The Executive Director of the organisation, Mr Benson Attah, told newsmen in Abuja that government needed to intervene to ensure effective amelioration of the impact of the disaster.
He said that sources of livelihood lost in the devastating flood needed to be restored.
“Apart from the emergency relief, there was loss of sources of livelihood such as farmlands and government has not provided a make-up for the huge losses.
Attah stressed that in addition to the immediate emergency relief earlier provided, “government needs to build the victims up to return to their former positions”.
He further faulted the intervention process, insisting that there were gaps in meeting peoples’ demands.
“For most of the victims, life has never been the same again after the floods.
It would be recalled that the Federal Government as well as notable philanthropic individuals also doled out whopping amounts to assuage the impact and ensure proper rehabilitation and re-integration.

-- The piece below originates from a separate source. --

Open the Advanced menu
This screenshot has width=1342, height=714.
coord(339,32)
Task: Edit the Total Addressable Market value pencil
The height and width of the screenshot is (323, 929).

Attah cautioned that increased urbanisation, inadequate urban planning laws, lack of drains and erecting buildings in flood plains contributed substantially to worsen the effects of floods when they occurred.
He also urged farmers to always insure their businesses, to protect them from such losses.
The 2012 flood was reportedly caused by the release of water from the Lagdo Dam in Cameroon and the heavy rainfall experienced between May and September.
The flood waters which swept through more than 20 states, claimed many lives and destroyed property worth hundreds of millions of naira.
As at November 5, 2012, over 363 people had died with about two million others displaced due to the flood.
The states most affected were Adamawa, Taraba, Plateau, Benue, Bayelsa, Kogi, Niger, Lagos and Rivers.